To do ▸
Quote all lines below exactly. Images stay out.

====== Input ======

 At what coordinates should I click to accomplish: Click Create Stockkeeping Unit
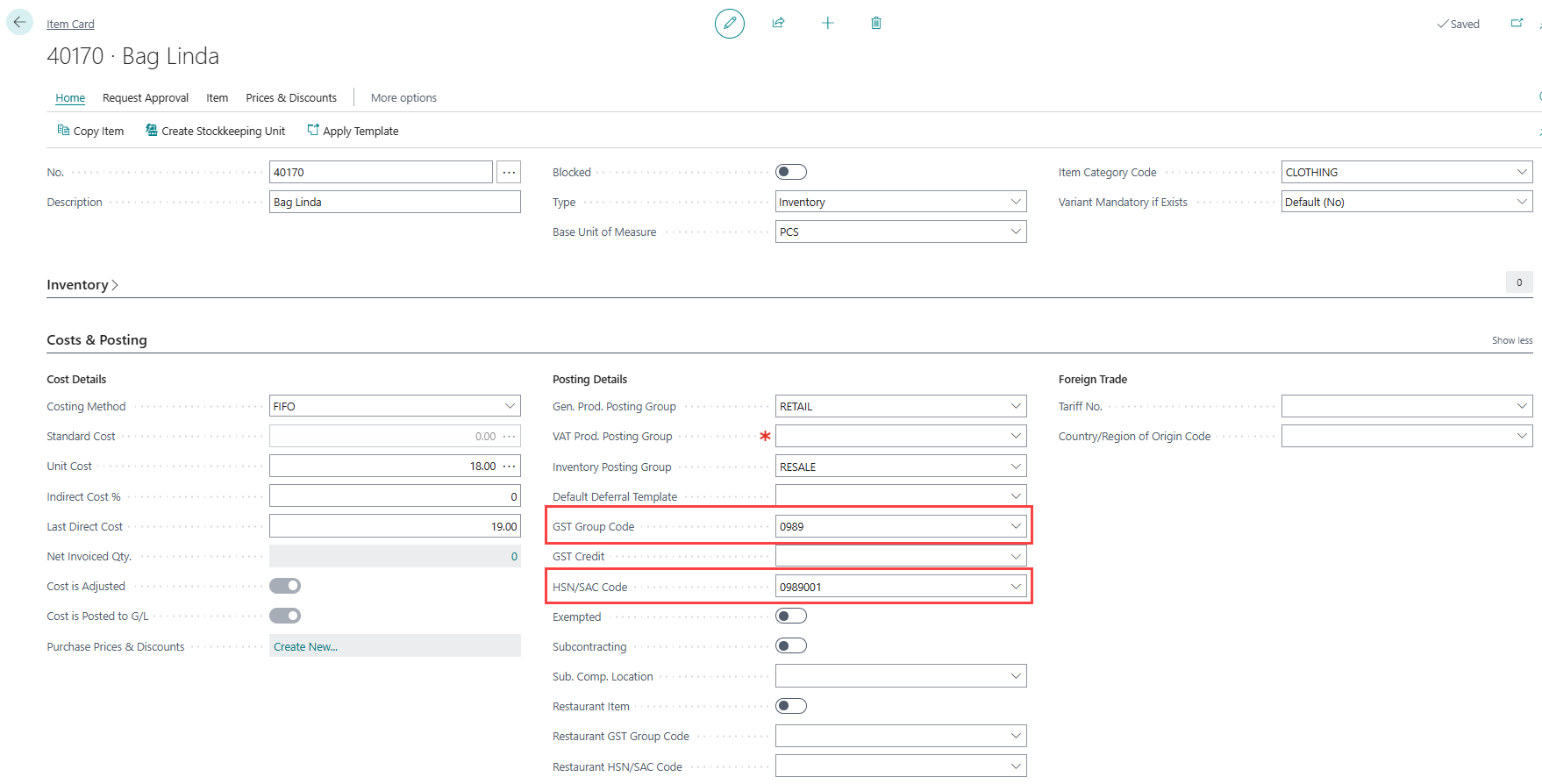[x=215, y=131]
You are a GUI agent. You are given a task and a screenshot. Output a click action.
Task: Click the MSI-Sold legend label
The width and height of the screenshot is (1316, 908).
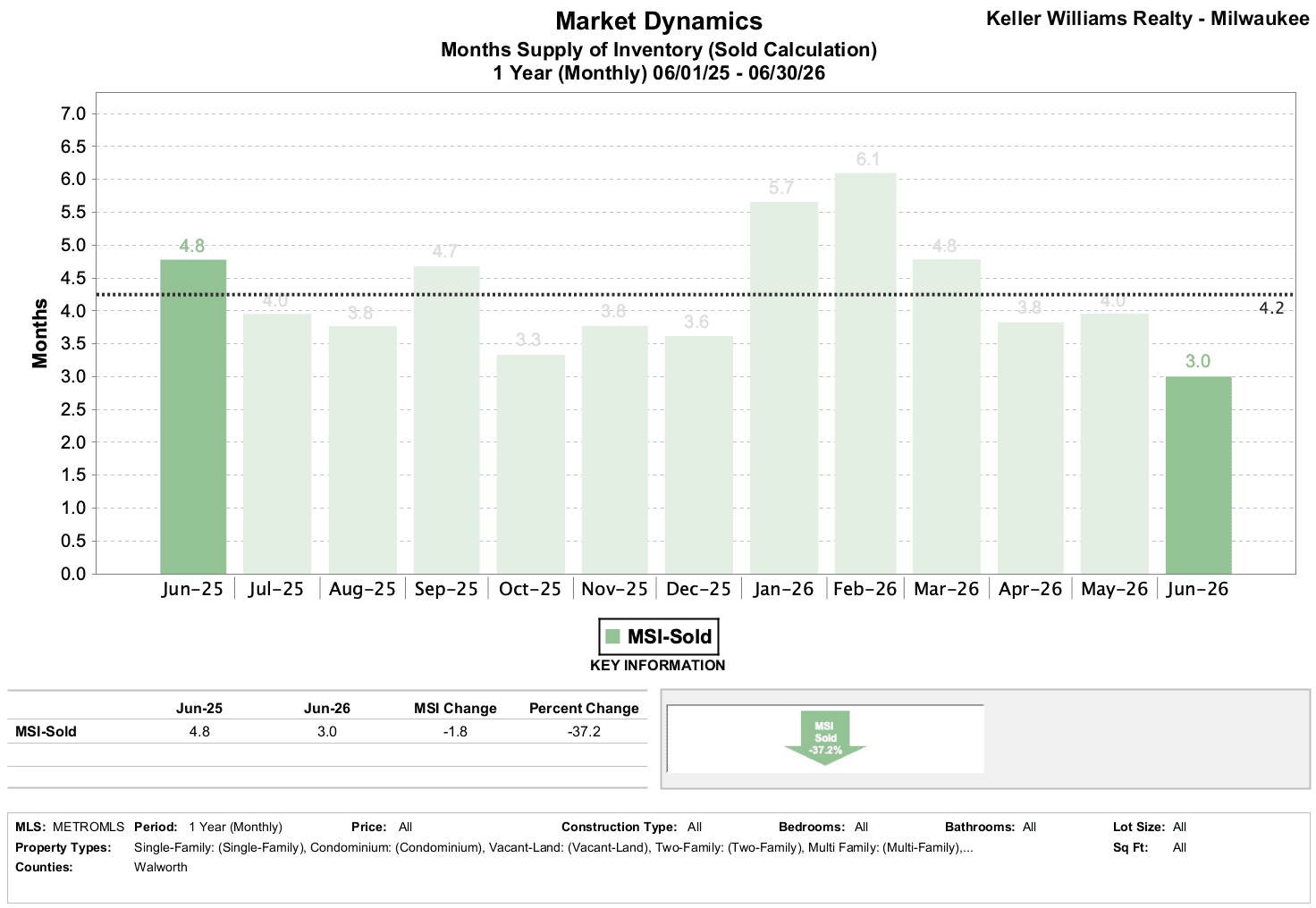coord(670,636)
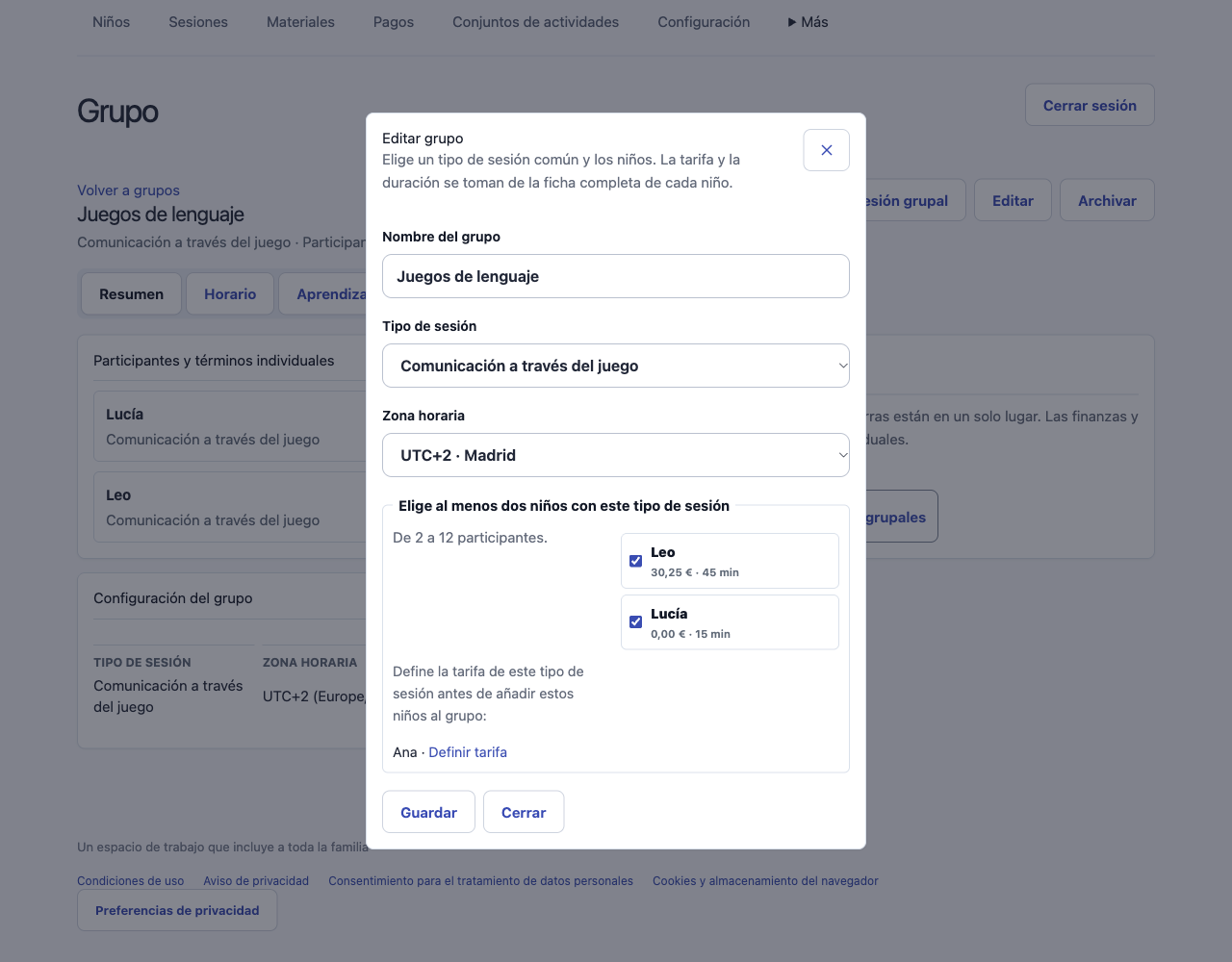
Task: Switch to the Horario tab
Action: point(230,294)
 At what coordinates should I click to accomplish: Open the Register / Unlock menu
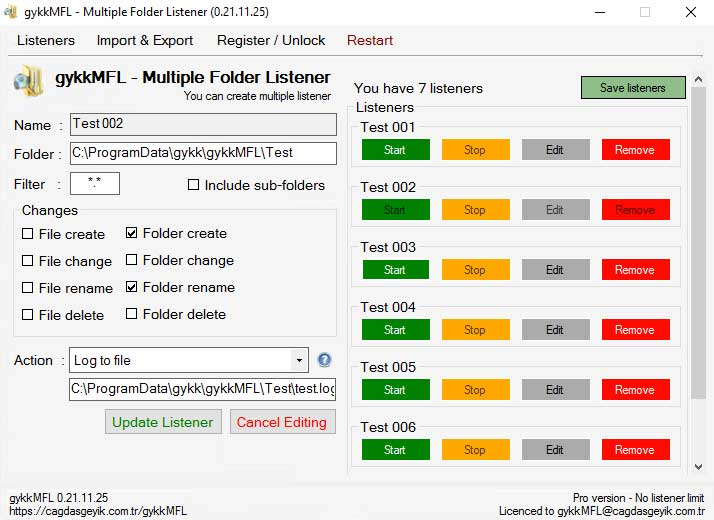click(271, 40)
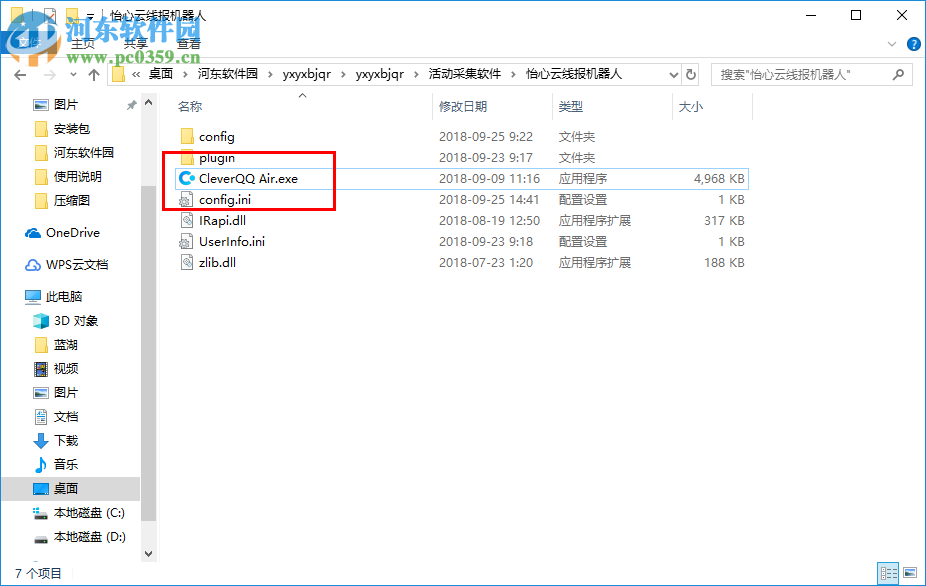Screen dimensions: 926x586
Task: Open the plugin folder
Action: [219, 157]
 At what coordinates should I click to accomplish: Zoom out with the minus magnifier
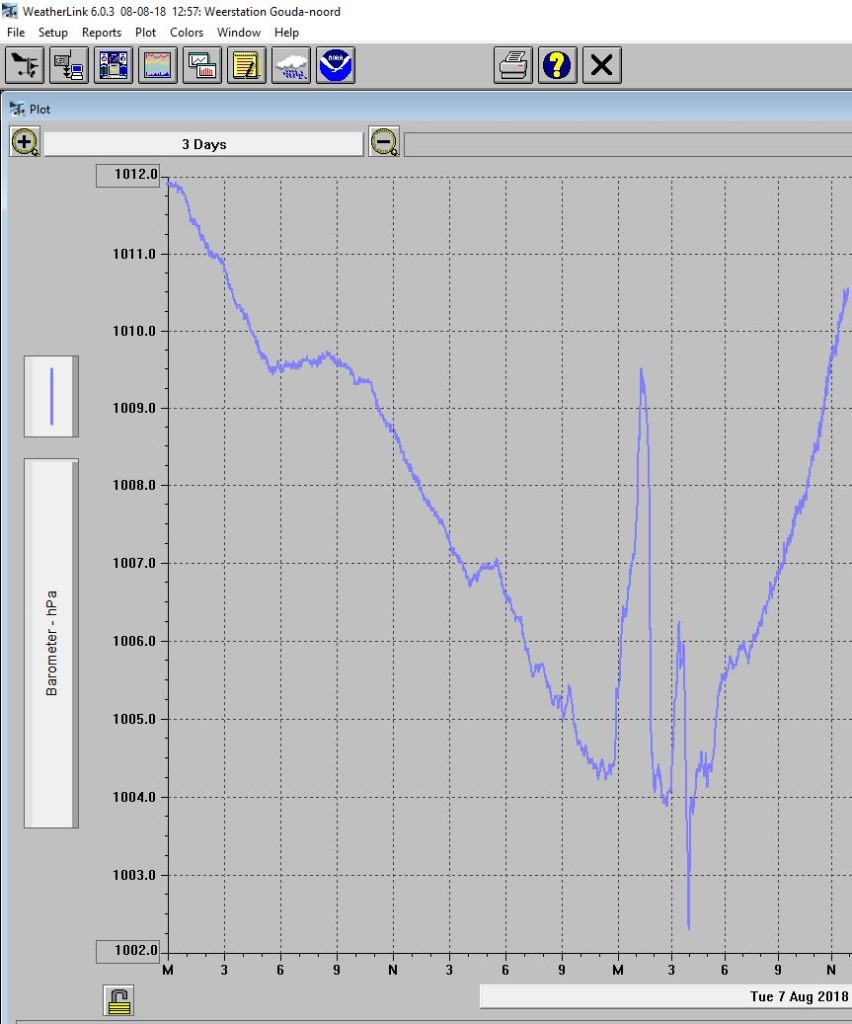pos(383,143)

======

Task solution ▸
 At what coordinates should I click to accomplish: Click Create Stockkeeping Unit
[x=215, y=131]
You are a GUI agent. You are given a task and a screenshot. Output a click action.
Task: Click the MSI-Sold legend label
The width and height of the screenshot is (1316, 908).
coord(670,636)
Task: Switch to the Horario tab
Action: point(230,294)
 At what coordinates should I click to accomplish: Open the Register / Unlock menu
click(271, 40)
Screen dimensions: 926x586
Task: Open the plugin folder
Action: [219, 157]
 At what coordinates should I click to accomplish: Zoom out with the minus magnifier
pos(383,143)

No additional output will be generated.